* Aim of the exercise: Your task is to copy the lines of the data below from the line holding "Select the Analytics bar chart icon" through the line holding "Click the EL Zone info icon", inclusive, exactly and with nothing added.

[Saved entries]
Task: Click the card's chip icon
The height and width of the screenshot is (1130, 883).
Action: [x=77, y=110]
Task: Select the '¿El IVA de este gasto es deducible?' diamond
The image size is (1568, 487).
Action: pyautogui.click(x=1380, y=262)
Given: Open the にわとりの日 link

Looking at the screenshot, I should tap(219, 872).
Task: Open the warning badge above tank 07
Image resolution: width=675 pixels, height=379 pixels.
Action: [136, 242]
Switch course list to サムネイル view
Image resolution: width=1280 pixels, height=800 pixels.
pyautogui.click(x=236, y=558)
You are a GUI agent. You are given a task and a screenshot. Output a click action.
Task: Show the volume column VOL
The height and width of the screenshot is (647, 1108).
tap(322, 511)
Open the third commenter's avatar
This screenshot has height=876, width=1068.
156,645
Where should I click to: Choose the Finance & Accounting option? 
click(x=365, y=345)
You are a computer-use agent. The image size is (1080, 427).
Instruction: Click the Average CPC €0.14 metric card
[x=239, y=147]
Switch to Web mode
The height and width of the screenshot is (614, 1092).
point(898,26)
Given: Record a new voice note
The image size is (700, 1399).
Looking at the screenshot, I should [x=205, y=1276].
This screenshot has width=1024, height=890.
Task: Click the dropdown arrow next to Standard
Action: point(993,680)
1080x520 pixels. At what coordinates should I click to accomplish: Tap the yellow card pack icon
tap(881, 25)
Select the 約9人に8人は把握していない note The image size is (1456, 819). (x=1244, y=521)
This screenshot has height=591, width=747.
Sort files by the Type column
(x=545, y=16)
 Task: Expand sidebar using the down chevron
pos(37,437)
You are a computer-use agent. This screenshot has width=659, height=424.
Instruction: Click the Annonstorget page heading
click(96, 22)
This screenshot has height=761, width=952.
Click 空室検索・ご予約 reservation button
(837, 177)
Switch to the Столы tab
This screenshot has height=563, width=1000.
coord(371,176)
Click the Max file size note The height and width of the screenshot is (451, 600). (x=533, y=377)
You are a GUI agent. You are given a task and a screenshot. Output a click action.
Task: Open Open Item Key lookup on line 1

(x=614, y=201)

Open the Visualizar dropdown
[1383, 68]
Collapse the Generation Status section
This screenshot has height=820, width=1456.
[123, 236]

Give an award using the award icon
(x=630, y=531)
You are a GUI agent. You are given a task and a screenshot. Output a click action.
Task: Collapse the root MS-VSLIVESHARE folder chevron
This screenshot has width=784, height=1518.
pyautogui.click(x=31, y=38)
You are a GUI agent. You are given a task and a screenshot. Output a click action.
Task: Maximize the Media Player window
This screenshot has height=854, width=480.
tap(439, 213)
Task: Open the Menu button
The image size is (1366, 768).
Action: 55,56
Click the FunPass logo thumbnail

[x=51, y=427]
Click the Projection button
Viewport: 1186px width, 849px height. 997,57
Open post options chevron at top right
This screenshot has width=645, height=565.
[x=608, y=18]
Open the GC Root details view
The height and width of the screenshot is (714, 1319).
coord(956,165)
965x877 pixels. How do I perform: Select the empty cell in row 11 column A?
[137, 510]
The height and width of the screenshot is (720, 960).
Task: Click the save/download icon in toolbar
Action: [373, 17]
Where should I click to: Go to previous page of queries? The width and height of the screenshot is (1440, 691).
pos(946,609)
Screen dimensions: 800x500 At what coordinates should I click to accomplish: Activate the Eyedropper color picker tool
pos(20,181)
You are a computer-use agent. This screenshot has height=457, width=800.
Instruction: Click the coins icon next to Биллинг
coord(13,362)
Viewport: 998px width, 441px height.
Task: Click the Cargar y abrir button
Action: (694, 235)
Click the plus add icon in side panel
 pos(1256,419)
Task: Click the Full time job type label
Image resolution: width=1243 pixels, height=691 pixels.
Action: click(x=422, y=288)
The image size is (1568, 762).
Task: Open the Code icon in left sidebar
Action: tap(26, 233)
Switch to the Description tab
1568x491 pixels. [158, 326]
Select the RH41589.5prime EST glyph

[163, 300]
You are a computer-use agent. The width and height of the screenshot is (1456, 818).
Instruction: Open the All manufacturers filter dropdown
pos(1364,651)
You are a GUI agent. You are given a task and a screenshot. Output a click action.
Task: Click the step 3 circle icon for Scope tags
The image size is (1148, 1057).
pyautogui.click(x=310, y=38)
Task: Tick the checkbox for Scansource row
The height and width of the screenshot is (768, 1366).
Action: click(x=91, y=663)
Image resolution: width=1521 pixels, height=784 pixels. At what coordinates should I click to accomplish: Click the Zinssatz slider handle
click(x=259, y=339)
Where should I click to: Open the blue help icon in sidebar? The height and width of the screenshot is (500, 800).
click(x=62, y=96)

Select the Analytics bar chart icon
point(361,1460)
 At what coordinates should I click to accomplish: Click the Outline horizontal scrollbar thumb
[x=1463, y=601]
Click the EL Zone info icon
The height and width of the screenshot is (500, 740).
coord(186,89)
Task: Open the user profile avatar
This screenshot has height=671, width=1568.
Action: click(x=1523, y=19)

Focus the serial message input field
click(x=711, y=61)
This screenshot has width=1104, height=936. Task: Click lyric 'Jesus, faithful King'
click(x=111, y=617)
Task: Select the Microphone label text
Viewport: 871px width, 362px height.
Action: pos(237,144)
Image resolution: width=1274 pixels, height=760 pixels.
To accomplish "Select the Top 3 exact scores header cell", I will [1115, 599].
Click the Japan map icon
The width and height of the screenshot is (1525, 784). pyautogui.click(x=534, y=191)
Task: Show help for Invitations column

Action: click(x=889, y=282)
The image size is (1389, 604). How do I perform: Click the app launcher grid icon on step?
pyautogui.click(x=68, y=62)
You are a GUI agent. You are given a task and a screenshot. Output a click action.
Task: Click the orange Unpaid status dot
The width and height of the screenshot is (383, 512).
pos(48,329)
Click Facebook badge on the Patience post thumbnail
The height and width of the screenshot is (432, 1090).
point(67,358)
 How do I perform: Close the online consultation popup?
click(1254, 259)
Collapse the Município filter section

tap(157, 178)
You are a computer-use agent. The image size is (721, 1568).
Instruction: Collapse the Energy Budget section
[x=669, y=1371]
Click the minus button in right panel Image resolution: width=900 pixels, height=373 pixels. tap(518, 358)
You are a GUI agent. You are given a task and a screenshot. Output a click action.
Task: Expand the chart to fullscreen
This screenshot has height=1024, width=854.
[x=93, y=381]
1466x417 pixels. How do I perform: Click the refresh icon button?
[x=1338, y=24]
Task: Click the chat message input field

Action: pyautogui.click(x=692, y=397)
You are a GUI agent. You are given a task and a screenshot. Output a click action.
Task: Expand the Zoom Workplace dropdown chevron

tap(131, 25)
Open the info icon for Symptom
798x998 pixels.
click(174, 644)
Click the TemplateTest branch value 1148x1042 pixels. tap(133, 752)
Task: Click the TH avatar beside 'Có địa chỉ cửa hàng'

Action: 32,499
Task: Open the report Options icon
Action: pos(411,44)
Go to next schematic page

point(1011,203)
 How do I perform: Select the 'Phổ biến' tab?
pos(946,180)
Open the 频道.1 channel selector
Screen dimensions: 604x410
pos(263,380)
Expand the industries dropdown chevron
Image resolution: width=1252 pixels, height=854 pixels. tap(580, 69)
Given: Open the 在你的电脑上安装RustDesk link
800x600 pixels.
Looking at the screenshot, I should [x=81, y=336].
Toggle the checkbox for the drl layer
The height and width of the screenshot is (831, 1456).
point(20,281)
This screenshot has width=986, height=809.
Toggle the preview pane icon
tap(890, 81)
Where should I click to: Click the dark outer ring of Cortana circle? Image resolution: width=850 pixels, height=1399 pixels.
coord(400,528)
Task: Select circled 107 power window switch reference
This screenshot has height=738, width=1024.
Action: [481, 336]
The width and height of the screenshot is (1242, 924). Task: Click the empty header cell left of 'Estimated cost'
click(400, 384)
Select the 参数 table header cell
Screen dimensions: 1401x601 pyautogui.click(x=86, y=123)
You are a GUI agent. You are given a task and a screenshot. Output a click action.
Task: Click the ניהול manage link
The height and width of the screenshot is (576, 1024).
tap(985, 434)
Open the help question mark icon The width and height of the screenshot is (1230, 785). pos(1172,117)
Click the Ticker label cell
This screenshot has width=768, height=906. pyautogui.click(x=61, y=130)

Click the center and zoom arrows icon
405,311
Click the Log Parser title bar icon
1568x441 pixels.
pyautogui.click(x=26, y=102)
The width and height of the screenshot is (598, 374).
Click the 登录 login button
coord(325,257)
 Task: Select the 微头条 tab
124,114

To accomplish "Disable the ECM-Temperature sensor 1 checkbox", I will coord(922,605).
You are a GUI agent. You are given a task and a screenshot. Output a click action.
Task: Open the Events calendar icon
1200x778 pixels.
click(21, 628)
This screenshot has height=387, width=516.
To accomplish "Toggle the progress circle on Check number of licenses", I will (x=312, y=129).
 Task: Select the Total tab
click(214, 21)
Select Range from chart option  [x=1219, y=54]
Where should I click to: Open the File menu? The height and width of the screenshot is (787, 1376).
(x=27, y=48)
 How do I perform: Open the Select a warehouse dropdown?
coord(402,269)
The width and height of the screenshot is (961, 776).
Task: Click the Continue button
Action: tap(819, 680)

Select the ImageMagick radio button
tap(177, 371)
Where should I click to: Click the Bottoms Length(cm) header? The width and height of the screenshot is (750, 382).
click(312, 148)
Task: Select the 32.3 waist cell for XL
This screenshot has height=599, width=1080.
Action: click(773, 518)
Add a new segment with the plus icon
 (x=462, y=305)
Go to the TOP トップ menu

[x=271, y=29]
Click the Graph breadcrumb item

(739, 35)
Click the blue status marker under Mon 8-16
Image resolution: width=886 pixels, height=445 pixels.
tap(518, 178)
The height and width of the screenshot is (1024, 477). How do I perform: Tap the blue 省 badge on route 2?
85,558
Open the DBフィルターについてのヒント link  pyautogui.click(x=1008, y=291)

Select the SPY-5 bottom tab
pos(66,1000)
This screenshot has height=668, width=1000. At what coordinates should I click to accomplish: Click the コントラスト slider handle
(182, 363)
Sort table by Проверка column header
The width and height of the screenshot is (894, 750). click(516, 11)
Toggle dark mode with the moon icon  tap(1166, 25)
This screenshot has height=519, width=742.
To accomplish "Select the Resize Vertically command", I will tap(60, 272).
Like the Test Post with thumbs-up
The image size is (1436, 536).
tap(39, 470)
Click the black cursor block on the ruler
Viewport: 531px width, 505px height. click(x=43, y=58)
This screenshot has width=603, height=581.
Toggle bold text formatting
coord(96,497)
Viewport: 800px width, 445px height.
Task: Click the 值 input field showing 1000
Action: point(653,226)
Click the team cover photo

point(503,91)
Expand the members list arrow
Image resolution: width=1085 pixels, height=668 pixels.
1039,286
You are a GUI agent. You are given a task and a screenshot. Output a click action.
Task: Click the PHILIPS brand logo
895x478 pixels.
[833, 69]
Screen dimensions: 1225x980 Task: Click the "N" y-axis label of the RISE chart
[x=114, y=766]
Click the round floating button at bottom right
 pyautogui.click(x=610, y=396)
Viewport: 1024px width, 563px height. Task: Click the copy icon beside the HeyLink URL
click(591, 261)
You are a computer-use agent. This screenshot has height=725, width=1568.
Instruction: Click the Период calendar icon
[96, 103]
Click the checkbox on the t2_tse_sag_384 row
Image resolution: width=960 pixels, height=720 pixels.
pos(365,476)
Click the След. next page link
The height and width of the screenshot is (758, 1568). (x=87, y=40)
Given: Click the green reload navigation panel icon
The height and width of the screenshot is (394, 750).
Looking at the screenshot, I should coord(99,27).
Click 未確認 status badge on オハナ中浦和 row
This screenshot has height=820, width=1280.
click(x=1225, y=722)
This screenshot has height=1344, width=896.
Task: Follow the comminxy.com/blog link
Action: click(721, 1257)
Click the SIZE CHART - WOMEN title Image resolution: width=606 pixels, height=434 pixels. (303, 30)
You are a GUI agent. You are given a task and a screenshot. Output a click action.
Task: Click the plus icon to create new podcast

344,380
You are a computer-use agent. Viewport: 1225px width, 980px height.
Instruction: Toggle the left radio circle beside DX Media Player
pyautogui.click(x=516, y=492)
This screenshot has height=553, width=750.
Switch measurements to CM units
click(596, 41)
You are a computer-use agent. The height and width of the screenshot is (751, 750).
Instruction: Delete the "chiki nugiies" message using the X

* Solution to the exercise:
Select the Analytics bar chart icon
point(361,1460)
 At what coordinates should I click to accomplish: Click the Outline horizontal scrollbar thumb
[x=1463, y=601]
Click the EL Zone info icon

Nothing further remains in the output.